----- The input
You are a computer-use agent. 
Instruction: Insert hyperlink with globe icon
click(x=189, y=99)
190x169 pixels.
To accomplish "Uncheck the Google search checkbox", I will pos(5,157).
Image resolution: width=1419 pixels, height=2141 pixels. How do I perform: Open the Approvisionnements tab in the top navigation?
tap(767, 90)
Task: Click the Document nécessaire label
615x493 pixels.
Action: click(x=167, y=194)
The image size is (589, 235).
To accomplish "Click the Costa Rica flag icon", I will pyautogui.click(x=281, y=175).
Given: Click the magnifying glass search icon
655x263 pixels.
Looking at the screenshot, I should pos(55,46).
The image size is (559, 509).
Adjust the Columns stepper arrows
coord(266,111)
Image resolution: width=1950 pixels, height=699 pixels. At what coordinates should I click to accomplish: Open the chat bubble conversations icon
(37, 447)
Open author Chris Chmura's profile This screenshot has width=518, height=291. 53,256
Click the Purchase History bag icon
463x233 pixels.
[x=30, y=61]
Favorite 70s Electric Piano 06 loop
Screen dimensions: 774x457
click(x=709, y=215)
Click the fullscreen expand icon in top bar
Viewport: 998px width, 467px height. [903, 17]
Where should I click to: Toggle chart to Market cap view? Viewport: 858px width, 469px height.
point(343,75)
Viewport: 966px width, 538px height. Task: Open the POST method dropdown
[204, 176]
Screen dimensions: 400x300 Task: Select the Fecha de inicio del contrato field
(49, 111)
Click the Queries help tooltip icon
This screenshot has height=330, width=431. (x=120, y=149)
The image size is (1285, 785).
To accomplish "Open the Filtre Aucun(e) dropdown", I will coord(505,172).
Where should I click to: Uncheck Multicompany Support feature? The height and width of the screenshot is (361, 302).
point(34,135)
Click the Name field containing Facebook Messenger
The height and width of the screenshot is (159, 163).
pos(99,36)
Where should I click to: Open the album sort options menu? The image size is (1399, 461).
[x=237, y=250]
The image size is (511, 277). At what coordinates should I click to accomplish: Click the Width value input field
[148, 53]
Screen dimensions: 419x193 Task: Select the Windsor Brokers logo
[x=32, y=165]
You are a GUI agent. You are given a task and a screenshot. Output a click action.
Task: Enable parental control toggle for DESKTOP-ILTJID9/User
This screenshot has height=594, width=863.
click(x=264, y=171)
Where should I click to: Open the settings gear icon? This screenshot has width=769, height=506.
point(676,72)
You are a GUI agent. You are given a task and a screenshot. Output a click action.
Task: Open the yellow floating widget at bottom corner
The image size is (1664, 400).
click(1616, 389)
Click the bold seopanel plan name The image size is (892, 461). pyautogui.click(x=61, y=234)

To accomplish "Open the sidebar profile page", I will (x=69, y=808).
----------
> **Instructions for the task**:
Using the data above, report how many lines include the string "search" and add nothing to the number.

> **Solution to this problem**:
2